**INSTRUCTIONS TO FOLLOW:**
Format everything in the listing below, from the line containing "The image size" down to its final line, as a numbered list, leaving out blank lines and omitting the pictures.
"""
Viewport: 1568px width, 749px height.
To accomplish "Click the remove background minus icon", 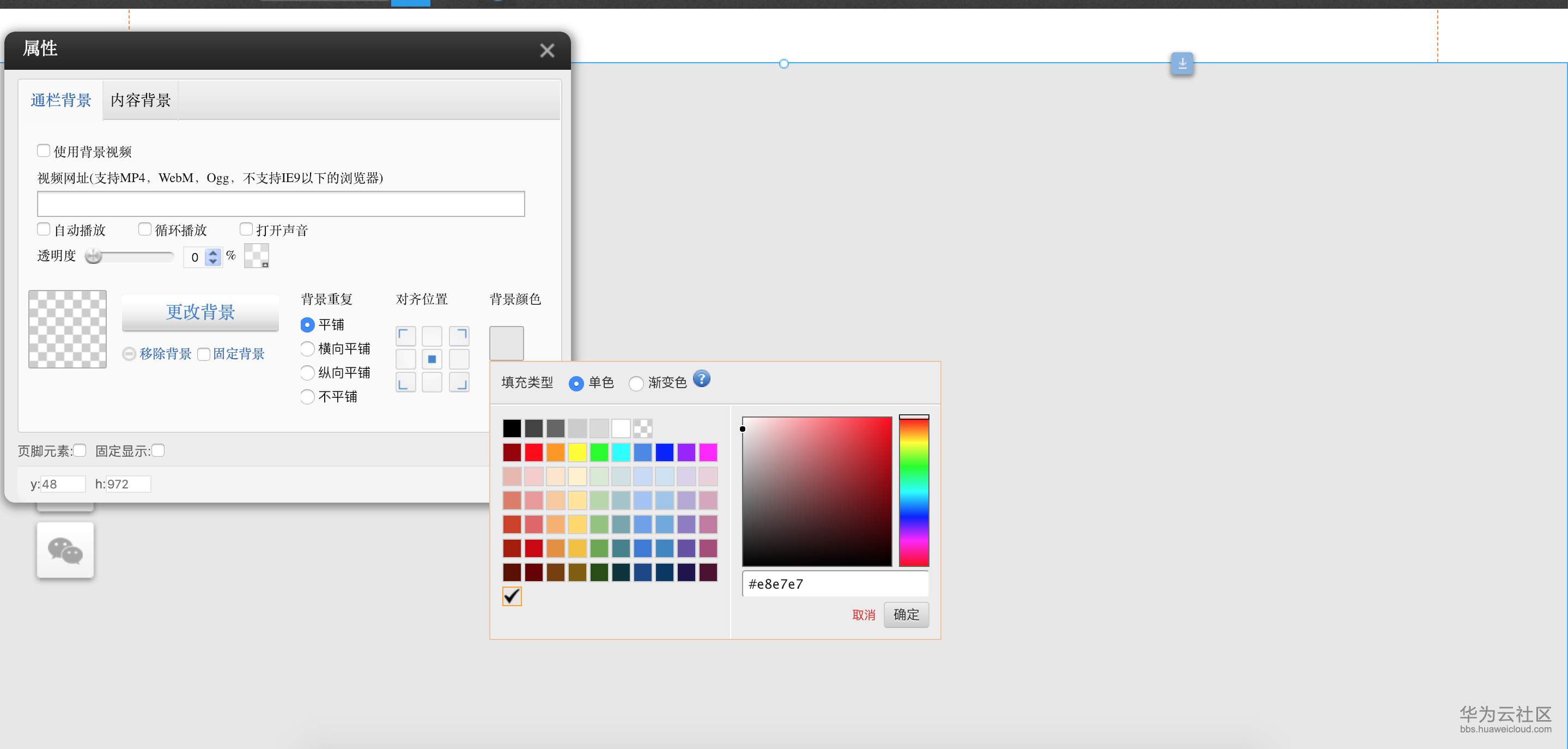I will pos(129,354).
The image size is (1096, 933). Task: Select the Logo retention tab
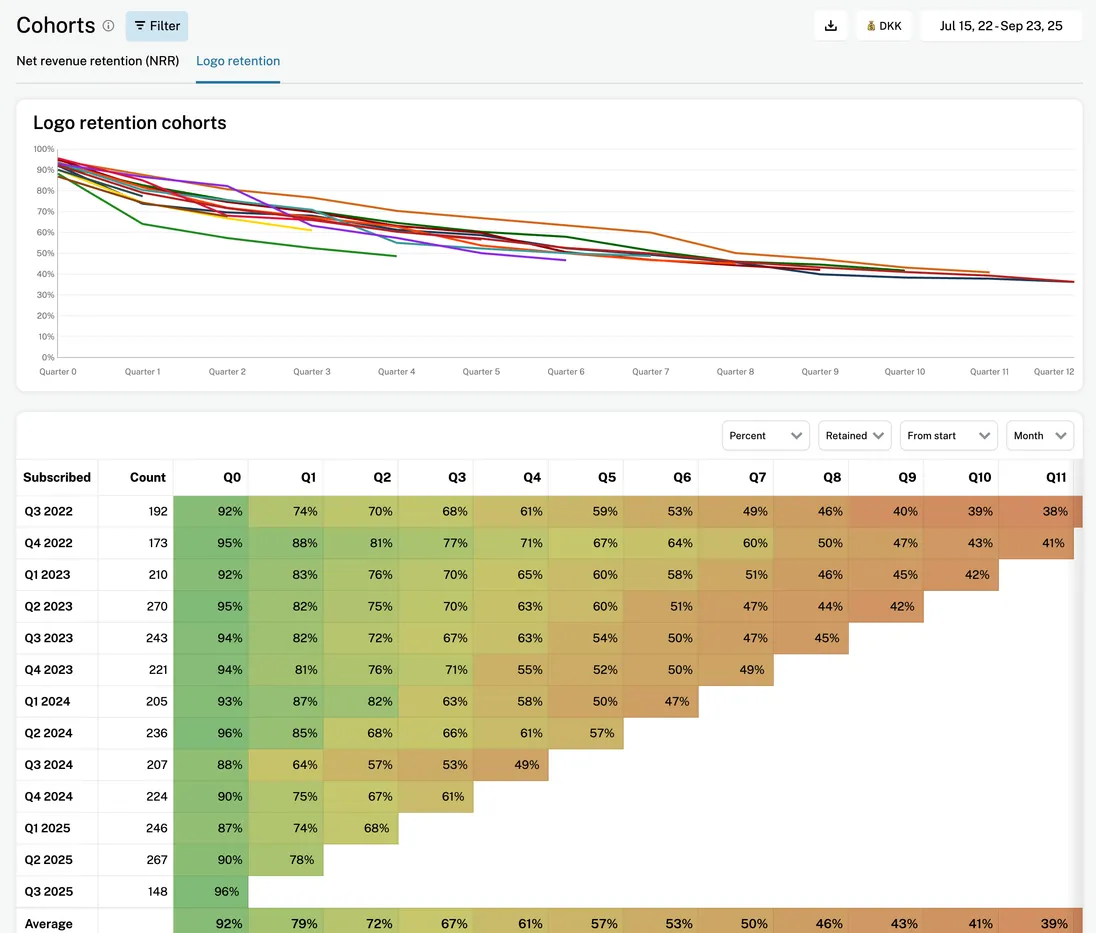coord(238,61)
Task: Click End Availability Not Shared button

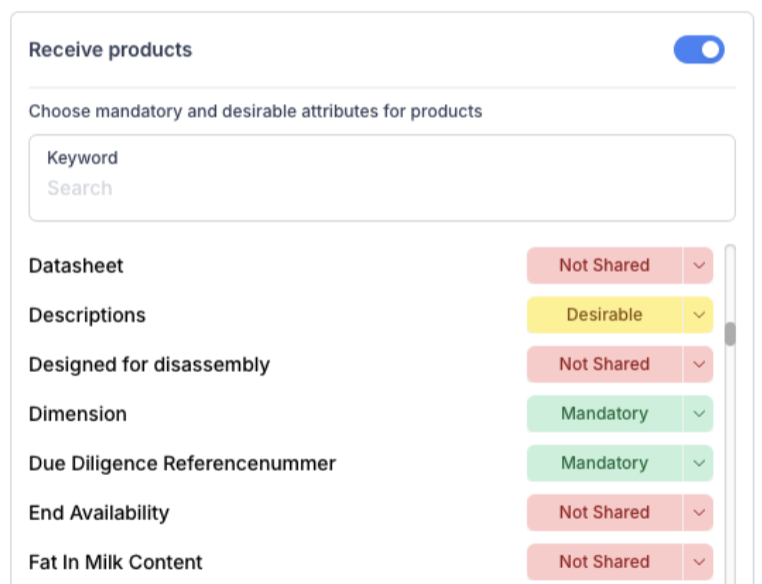Action: 605,513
"""
**SOLUTION TO THIS PROBLEM:**
1. The image size is (1096, 933). Task: Select the Logo retention tab
2. coord(238,61)
3. Task: Click End Availability Not Shared button
4. Action: 605,513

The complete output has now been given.